A Primeira Câmara do Tribunal de Contas de Minas Gerais referendou hoje, 23 de novembro, decisão liminar concedida pelo relator, o conselheiro Durval Ângelo, nos autos da representação n. 1.092.628, oferecida pela procuradora de contas Cristina Andrade Melo.
A representação foi oferecida em razão de possível ilegalidade no contrato celebrado entre o município de Santa Rita do Sapucaí e escritório de advocacia, mediante inexigibilidade de licitação, e que previa utilização de recursos provenientes do extinto FUNDEF para pagamento de honorários advocatícios contratuais.
Considerando que o Tribunal de Contas da União já se manifestou (Acórdão 1.824/2017) no sentido de ser proibido o destaque de verba do precatório do FUNDEF para pagamento de honorários e, considerando que o contrato celebrado entre o município e o escritório previa um destaque de 15% sobre o que fosse auferido pelo município, a procuradora de contas requereu liminar para impedir que fosse feito qualquer pagamento ao contratado, direta ou indiretamente, por meio de requerimento judicial de desmembramento de eventual precatório, até que o mérito da representação seja definitivamente julgado, sob pena de a despesa ser considerada irregular e o gestor ser responsabilizado pessoalmente.
No mérito, a procuradora requereu a anulação parcial do contrato, com a estipulação de uma nova cláusula com previsão de pagamento da parcela dos honorários com recursos municipais próprios e desvinculados.
Entenda sobre o FUNDEF:
O Fundo de Manutenção e Desenvolvimento do Ensino Fundamental e de Valorização do Magistério (FUNDEF) foi instituído pela Emenda Constitucional n. 14, de setembro de 1996, regulamentada pela Lei Federal n. 9.424, de 24 de dezembro do mesmo ano e pelo Decreto Federal n. 2.264, de junho de 1997. O FUNDEF foi implantado, nacionalmente, em 1° de janeiro de 1998, quando a nova sistemática de redistribuição dos recursos destinados ao Ensino Fundamental passou a vigorar.

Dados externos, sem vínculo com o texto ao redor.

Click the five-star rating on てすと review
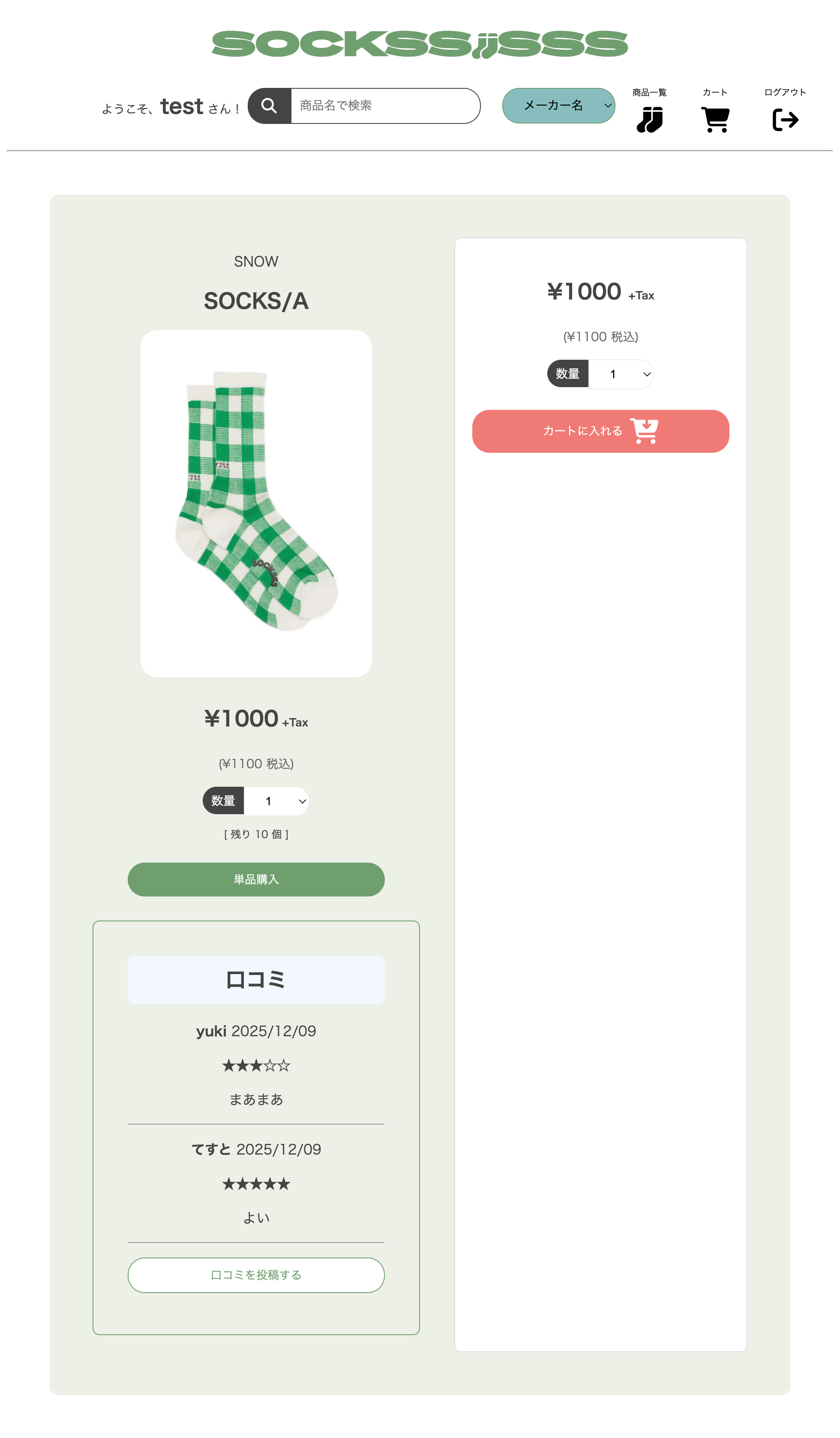The width and height of the screenshot is (840, 1438). point(256,1184)
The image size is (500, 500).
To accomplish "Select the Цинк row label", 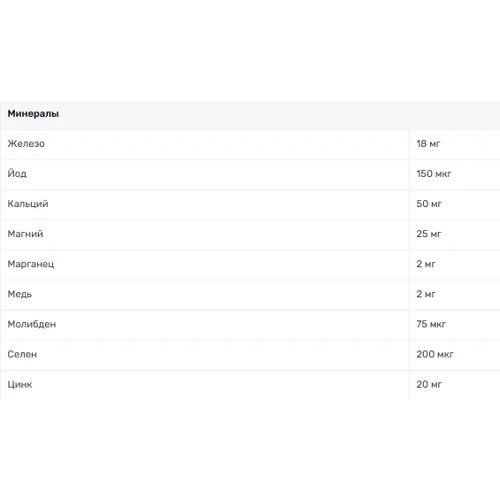I will [x=20, y=384].
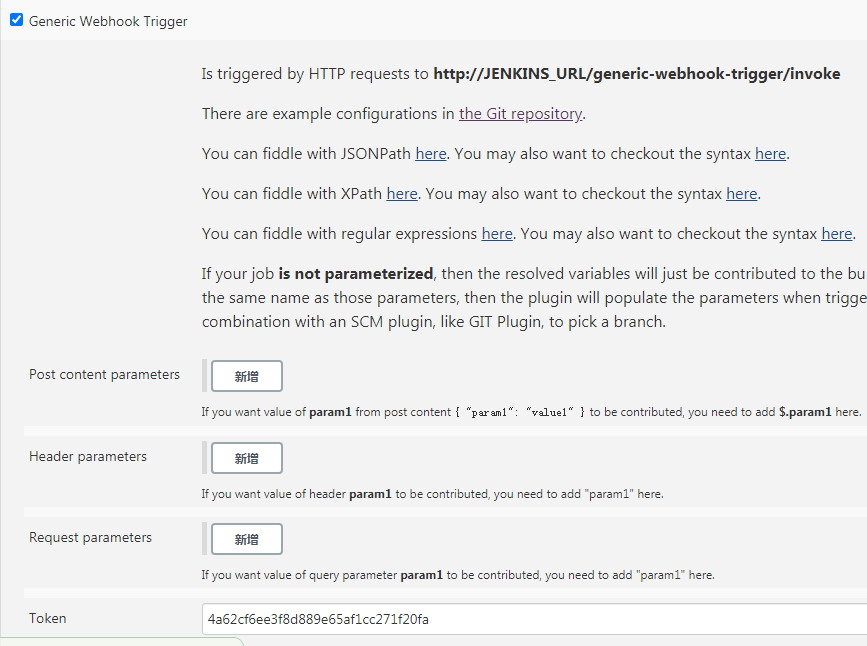Viewport: 867px width, 646px height.
Task: Click the bold generic-webhook-trigger/invoke URL text
Action: [636, 74]
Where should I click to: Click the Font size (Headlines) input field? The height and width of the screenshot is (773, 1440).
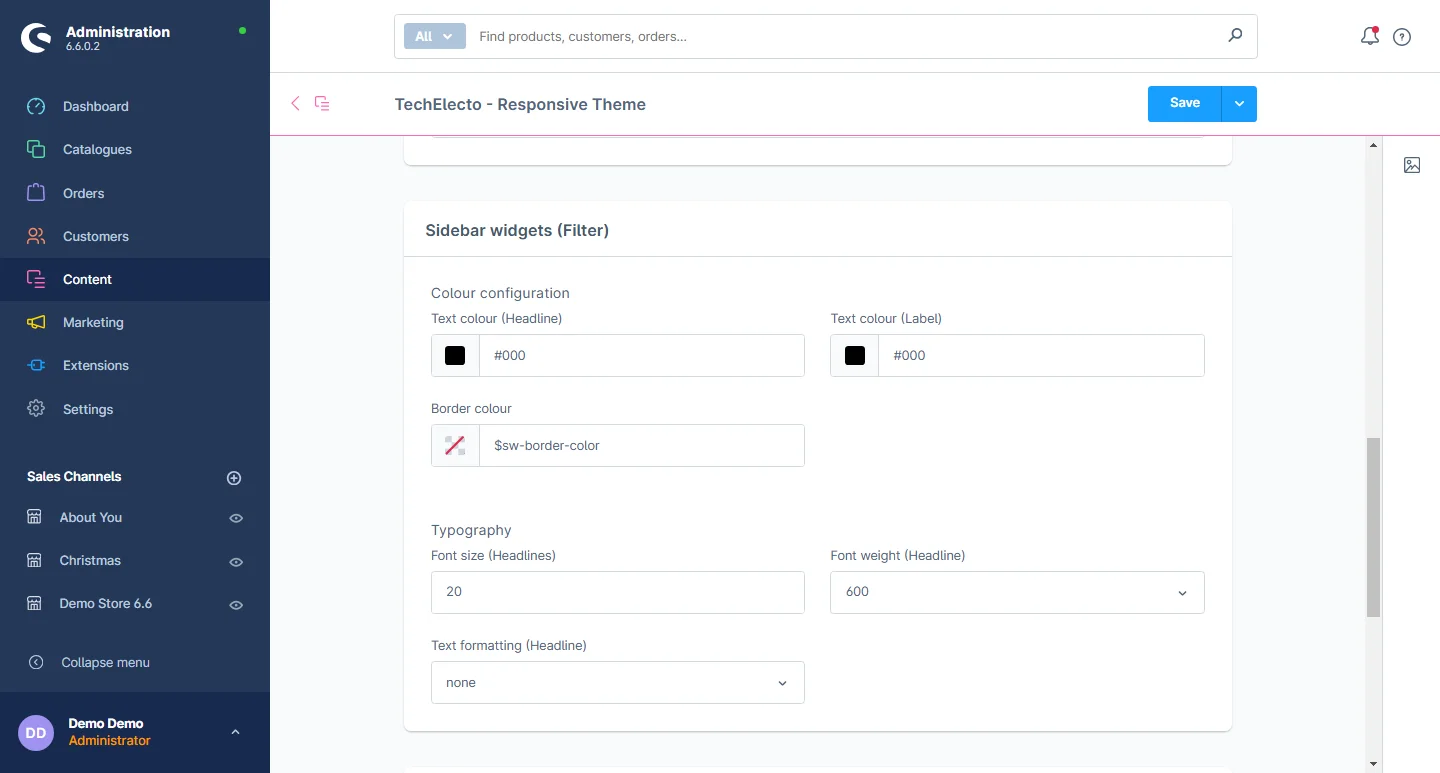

A instituição do FUNDEF inovou ao alterar a forma de financiamento do Ensino Fundamental (1ª a 8ª séries do antigo 1° grau) vinculando parcelas de recursos para esse nível do ensino em todo país.
O FUNDEF foi sucedido pelo Fundo de Manutenção e Desenvolvimento da Educação Básica e de Valorização dos Profissionais da Educação (FUNDEB), nos termos da Emenda Constitucional n. 53/2006, consoante nova redação do art. 60 do Ato das Disposições Constitucionais Transitórias. Com a alteração da ordem constitucional, foi editada a Lei Federal n. 11.494/2007, regulando o FUNDEB.
Com relação ao extinto FUNDEF, instalou-se acirrada discussão acerca da forma de cálculo do VMAA, valor mínimo anual por aluno, que é o índice eleito para dimensionar o desembolso financeiro da União, a título de complementação para o sistema de ensino fundamental, de custeio prioritário de Estados e municípios, de modo que toda a controvérsia se relaciona à interpretação do art. 6º, caput e § 1º da Lei n. 9.424/1996, vigente à época em que a complementação era devida.
Neste cenário, em outubro de 1999, o Ministério Público Federal ajuizou na Justiça Federal de São Paulo a Ação Civil Pública n. 1999.61.00050616-0[1], argumentando, em síntese, que seria devida aos municípios, nos exercícios de 1998 a 2006, a complementação em razão das diferenças no cálculo do VMAA.
A ação civil pública foi julgada parcialmente procedente e a União foi condenada a ressarcir aos municípios os valores não pagos em razão da diferença no cálculo do VMAA.
Nesse momento, diversos municípios brasileiros ajuizaram ações de cumprimento de sentença para pleitear seu direito ao ressarcimento, via precatório.
No entanto, constatou-se que, em centenas de casos, foram contratados escritórios de advocacia cujo pagamento dos honorários advocatícios se daria com verbas destacadas de eventual precatório ao qual os municípios fariam jus.
A questão tem relevância porque envolve desvio de finalidade de verbas vinculadas à educação e, a forma de pagamento tal como pactuada, configuraria irregularidade gravíssima, pois ensejaria o desvio de verbas “carimbadas” do FUNDEF que, ao invés de serem utilizadas na manutenção e desenvolvimento do ensino, seriam utilizadas para pagamento de honorários advocatícios.
Em razão da natureza jurídica do FUNDEF, os
recursos devidos aos municípios em razão da complementação do VMAA devem ser
aplicados exclusivamente na manutenção e desenvolvimento do ensino fundamental
público e na valorização do magistério, uma vez serem recursos vinculados à
educação, não havendo espaço para discricionariedade quanto à sua destinação.